Ele participou das diferentes atividades propostas pelo grupo, como confraternizações, festas temáticas e passeios. Um encontro específico abriu um novo caminho: quando um psicólogo foi convidado para conversar com os participantes. “Eu precisava, mas não sabia. Depois disso, eu estava conversando com a terapeuta ocupacional e não aguentei, comecei a chorar. Ela me ajudou a marcar a primeira consulta com psicólogo, e estou na terapia até hoje”, revela.

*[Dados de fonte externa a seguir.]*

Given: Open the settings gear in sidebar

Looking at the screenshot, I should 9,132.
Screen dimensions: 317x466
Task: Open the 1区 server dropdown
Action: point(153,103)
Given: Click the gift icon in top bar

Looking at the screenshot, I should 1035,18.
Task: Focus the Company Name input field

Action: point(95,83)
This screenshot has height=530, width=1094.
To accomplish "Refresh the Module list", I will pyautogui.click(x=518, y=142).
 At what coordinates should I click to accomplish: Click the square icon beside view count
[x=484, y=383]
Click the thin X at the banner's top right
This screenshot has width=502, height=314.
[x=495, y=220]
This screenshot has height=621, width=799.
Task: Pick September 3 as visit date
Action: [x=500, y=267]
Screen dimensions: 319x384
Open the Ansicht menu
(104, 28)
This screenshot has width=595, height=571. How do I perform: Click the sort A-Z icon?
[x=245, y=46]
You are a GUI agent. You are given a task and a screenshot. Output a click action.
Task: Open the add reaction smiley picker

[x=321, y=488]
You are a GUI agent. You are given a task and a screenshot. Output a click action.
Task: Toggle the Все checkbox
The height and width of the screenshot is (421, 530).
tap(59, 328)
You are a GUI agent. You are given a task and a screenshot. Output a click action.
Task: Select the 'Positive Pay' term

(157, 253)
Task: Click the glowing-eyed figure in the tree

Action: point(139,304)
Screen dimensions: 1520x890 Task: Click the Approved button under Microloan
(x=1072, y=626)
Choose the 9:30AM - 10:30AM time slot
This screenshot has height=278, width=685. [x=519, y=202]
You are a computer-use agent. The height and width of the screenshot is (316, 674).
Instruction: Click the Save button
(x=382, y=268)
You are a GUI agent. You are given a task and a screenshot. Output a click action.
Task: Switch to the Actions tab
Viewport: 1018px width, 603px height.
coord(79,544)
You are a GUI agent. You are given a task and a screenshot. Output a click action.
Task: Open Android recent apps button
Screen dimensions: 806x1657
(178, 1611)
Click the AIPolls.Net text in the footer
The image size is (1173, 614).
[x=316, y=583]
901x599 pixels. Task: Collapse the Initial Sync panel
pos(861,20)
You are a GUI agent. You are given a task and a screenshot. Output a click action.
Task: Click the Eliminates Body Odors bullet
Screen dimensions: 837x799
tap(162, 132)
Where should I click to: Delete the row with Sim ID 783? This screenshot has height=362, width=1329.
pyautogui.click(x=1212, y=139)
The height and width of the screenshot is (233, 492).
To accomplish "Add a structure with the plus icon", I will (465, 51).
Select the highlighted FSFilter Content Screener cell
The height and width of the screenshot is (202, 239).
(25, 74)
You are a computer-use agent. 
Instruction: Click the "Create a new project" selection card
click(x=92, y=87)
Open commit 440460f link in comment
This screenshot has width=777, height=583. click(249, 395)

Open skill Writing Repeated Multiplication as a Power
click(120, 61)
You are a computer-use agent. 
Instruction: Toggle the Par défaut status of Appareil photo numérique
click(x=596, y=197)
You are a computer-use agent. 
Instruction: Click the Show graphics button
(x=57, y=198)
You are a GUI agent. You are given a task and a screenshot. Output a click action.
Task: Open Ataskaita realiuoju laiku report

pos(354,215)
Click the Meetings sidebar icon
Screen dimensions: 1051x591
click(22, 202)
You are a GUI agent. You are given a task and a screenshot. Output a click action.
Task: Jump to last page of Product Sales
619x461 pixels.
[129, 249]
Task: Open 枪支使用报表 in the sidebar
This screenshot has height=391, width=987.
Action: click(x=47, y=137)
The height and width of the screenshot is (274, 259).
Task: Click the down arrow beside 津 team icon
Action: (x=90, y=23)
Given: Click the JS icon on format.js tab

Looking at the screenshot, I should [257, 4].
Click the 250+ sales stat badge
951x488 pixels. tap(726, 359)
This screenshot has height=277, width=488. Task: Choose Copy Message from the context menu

Para Kendrick, era difícil lidar com as marcas visíveis no corpo e com a própria imagem. Ele lembra que não conseguia aceitar a doença e tinha muito medo de ser rejeitado pelos outros. Atualmente, ele reconhece a importância de ter um apoio psicológico para conversar sobre as aflições e experiências negativas. “Agora eu sorrio enquanto falo isso. Há alguns anos, eu ia chorar se contasse essa história.”
Durante a pandemia, o grupo de autocuidado ficou sem atividades presenciais. Kendrick manteve a interação com outros participantes por meio do grupo de WhatsApp. Neste período, ele decidiu se voluntariar no Movimento de Reintegração das Pessoas Atingidas pela Hanseníase (Morhan). No envolvimento com a causa, ele ajuda o movimento com publicações nas redes sociais.
Kendrick concluiu o tratamento da hanseníase em 2020 e ainda toma remédios para lidar com as dores e outras sequelas da doença. Mesmo vivenciando desafios, ele conta com uma rede de apoio e segue com planos e sonhos para o futuro. Dentre eles, terminar a graduação em biomedicina e morar fora do Brasil.